We think that plaintiff’s evidence was sufficient to sustain the allegations in the pleadings. Defendant’s intestate, James L. Hager, was a bachelor and an old man when he died. The testimony of J. B. Readling was to the effect that the relationship between plaintiff, Jas. L. Hager and John D. Hager “Was like unto p'arent and child.” F. O. Sherrill testified, in part as to statements made by Jas. L. Hager in reference to John D. Hager: “He has agreed to live with me and take care of me and I am to give him what property I have got.” Bob Alley testified, in part: “I am getting old and feeble and not able to work. I am going to give him what I have out there to keep me.” Joe Graham testified, in part: “That they went in halves on the Washam place and that he wanted Johnsie to live with him . . . said that he was going to give him the property that he had left to take care of him and wait on him.” Anne Bell Hager testified, in part: “We were discussing a neighbor who died and left his property without a will. We were discussing that on the porch with one of the neighbor boys, and after Uncle Jim and I went back in the house Uncle Jim made the remark: What a pity this man didn’t leave a will’; that that was one thing that he intended to do, and that he intended to will it to Johnnie, because he had'agreed to, because Johnnie had helped take care of him and would take care of him the rest of his life. . . . He was just one of the family and very near and dear to all of us.”

There was other evidence to like effect and corroborative. We think there is sufficient definite and certain evidence to show a contract.

At the close of plaintiff’s evidence and at the close of all the evidence, the defendant made motions for judgment as in case of nonsuit. C. S., 567. The court below overruled these motions and in this we can see no *751error. The plaintiff relied on tbe contract as set forth in his complaint, and the evidence was sufficient to sustain the contract, and the jury so found.

**Records shown:**

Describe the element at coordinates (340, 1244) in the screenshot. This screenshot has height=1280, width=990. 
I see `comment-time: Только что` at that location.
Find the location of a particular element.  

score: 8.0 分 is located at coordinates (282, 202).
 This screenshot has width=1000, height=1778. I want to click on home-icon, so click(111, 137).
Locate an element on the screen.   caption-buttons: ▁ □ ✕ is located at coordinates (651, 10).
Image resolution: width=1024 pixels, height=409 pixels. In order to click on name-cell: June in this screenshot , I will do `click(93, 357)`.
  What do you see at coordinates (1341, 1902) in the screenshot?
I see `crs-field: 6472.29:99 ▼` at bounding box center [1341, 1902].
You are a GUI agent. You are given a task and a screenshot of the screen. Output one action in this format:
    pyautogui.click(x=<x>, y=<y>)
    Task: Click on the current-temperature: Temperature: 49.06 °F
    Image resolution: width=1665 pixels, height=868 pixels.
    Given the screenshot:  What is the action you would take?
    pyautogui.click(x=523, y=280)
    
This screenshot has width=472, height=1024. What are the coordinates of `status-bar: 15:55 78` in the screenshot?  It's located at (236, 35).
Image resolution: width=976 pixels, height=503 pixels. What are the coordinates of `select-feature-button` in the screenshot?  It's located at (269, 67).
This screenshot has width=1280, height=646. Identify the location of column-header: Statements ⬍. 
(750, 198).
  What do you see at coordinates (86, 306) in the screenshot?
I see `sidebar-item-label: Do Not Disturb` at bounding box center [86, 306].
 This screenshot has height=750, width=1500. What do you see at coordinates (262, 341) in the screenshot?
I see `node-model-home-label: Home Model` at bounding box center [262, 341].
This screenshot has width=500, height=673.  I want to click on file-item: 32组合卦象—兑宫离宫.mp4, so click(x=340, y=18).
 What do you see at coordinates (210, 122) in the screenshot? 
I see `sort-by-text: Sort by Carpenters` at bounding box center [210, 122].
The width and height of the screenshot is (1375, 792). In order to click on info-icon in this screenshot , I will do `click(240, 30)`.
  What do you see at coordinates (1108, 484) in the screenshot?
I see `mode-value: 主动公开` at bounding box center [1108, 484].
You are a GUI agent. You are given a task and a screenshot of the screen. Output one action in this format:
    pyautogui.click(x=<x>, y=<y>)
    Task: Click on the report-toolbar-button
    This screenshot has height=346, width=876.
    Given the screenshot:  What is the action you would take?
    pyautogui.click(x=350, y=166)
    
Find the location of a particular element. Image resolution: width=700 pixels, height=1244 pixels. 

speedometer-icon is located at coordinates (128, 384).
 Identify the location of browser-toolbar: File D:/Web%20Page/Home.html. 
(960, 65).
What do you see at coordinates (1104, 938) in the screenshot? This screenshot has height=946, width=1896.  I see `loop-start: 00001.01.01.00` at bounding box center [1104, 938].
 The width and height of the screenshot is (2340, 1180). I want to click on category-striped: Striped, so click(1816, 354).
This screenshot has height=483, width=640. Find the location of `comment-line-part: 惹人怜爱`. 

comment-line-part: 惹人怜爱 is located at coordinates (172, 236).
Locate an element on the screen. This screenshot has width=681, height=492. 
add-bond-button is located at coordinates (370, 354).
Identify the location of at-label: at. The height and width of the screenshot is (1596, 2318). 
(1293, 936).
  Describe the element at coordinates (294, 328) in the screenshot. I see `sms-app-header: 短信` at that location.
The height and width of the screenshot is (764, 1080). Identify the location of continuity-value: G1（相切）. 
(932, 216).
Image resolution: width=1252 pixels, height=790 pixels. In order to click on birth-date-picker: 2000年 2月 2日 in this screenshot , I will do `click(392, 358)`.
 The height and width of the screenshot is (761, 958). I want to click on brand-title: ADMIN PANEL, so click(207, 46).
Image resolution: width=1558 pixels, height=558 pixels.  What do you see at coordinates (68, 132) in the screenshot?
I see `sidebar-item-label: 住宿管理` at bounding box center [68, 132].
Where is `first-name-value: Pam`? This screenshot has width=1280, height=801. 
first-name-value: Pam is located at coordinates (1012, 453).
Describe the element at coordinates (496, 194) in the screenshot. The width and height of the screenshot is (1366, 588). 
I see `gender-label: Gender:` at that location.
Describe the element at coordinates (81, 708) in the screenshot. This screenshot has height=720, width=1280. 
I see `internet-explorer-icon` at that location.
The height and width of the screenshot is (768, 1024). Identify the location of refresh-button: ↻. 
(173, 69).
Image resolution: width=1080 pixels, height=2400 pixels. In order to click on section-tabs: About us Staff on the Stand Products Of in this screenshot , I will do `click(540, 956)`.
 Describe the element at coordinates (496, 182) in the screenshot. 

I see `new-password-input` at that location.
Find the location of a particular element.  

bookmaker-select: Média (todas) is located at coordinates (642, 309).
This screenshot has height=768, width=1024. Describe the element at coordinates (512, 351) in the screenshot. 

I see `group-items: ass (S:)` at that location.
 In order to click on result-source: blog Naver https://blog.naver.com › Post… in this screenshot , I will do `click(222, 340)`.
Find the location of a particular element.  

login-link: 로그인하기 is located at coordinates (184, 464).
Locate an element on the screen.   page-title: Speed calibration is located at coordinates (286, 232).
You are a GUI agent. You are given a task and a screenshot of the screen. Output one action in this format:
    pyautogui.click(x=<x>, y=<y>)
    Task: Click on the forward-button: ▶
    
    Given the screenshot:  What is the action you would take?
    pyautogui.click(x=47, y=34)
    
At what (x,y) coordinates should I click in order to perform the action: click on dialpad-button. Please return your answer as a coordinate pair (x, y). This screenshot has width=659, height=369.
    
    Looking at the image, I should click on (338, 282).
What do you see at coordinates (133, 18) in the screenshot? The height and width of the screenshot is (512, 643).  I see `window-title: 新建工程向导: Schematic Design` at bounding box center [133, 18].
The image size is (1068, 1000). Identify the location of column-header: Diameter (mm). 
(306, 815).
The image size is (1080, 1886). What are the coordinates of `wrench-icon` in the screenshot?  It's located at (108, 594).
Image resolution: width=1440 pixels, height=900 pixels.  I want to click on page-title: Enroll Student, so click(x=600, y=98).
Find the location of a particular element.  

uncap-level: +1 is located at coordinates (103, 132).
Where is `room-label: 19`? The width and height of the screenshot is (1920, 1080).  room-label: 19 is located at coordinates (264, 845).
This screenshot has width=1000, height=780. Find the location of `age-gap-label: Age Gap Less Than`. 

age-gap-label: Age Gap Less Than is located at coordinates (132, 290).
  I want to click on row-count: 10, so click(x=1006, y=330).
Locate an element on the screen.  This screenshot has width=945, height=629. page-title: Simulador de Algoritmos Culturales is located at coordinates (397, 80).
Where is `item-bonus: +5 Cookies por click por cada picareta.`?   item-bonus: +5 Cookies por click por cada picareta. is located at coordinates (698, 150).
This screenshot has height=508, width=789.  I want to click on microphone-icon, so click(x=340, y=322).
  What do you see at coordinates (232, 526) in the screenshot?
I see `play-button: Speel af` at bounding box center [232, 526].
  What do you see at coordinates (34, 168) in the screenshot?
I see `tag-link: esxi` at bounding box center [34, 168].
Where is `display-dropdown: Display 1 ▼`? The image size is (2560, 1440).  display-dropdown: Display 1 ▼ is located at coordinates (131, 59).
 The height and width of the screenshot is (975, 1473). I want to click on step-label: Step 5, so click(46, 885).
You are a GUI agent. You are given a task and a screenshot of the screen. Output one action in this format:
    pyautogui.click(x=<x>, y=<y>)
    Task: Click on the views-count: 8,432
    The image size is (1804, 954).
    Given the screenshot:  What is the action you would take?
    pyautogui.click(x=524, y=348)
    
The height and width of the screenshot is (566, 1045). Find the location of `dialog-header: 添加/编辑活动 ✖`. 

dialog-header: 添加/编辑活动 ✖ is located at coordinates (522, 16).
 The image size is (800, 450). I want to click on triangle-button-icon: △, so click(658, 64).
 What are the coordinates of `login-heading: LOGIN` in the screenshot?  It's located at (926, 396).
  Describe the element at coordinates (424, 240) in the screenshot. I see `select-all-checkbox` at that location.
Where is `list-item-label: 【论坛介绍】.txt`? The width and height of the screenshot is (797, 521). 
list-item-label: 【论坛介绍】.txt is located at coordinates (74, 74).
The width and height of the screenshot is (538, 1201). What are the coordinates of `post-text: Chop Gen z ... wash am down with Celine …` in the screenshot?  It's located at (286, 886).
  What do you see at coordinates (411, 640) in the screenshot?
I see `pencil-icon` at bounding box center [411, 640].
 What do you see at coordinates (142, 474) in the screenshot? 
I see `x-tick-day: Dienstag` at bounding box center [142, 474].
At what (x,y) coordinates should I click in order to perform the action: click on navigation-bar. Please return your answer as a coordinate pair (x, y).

**Check your understanding:**
1. Rewrite the court opinion from "There was other" up to and including "jury so found.", putting "panel" in place of "jury".
2. Identify every line of the records that contains the string "编辑活动", and copy each one.
The records are unrelated to the court opinion.

**Task-by-task answers:**
1.
There was other evidence to like effect and corroborative. We think there is sufficient definite and certain evidence to show a contract.

At the close of plaintiff’s evidence and at the close of all the evidence, the defendant made motions for judgment as in case of nonsuit. C. S., 567. The court below overruled these motions and in this we can see no *751error. The plaintiff relied on tbe contract as set forth in his complaint, and the evidence was sufficient to sustain the contract, and the panel so found.

2.
The height and width of the screenshot is (566, 1045). Find the location of `dialog-header: 添加/编辑活动 ✖`. 
dialog-header: 添加/编辑活动 ✖ is located at coordinates (522, 16).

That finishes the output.